• _BRIEF_
In these records, how many lines contain "agent"? Please reply with the number only.

• _MATERIAL TO PROCESS_
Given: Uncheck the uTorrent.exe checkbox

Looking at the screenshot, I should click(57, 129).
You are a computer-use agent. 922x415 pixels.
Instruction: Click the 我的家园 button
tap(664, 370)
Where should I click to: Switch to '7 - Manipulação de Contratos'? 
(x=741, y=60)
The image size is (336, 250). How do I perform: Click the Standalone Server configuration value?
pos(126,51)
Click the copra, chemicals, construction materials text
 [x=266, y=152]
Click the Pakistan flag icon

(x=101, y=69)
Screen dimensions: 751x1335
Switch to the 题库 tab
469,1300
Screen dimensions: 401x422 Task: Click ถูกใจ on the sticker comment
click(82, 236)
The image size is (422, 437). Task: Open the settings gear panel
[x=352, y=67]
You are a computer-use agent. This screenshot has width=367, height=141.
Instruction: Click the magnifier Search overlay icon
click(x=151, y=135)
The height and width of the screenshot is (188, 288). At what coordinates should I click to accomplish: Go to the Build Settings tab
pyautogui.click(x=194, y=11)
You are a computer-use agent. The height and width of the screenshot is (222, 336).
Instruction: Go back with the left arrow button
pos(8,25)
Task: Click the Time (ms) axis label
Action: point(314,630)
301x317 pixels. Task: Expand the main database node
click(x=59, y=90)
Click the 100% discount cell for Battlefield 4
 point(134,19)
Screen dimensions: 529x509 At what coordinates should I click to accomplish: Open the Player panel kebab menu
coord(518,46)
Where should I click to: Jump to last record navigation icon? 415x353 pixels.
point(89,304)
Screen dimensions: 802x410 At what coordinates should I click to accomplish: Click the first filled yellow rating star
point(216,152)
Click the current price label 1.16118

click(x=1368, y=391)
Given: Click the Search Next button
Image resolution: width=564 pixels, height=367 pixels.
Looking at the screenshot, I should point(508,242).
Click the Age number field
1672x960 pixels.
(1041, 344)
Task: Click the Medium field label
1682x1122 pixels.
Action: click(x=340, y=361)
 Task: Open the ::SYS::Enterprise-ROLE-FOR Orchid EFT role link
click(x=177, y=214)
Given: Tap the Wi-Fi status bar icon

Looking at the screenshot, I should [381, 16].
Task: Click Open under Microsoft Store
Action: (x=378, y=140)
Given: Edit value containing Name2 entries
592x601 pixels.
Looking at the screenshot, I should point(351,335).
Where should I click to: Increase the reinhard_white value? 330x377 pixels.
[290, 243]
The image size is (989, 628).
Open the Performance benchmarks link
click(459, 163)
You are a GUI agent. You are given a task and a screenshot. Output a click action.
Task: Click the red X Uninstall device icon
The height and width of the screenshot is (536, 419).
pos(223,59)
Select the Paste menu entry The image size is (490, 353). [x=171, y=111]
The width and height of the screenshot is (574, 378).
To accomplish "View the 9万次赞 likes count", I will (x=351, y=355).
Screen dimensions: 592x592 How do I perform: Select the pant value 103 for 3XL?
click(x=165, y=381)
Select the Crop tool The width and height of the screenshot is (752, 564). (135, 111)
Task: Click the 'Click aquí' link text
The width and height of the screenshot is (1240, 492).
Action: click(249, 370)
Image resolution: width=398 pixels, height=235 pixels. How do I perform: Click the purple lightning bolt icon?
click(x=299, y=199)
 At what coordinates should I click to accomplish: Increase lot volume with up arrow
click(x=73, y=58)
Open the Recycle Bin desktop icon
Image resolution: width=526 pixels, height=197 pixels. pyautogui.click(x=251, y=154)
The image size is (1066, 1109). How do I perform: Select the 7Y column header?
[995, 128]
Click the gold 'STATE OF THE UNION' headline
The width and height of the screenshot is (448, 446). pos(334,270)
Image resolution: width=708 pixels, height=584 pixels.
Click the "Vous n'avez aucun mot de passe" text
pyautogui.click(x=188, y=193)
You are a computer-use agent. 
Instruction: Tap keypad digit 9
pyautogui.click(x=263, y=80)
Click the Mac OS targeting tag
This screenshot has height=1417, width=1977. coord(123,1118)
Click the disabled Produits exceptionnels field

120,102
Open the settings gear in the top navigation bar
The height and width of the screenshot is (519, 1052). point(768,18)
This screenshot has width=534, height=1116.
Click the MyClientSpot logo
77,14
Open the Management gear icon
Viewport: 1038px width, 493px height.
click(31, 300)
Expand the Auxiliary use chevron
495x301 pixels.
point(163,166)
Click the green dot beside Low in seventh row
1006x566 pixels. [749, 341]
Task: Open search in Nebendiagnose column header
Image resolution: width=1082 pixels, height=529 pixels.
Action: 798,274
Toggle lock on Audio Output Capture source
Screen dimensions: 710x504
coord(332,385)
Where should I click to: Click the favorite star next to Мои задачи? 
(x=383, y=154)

• _ANSWER TO THE EXERCISE_
5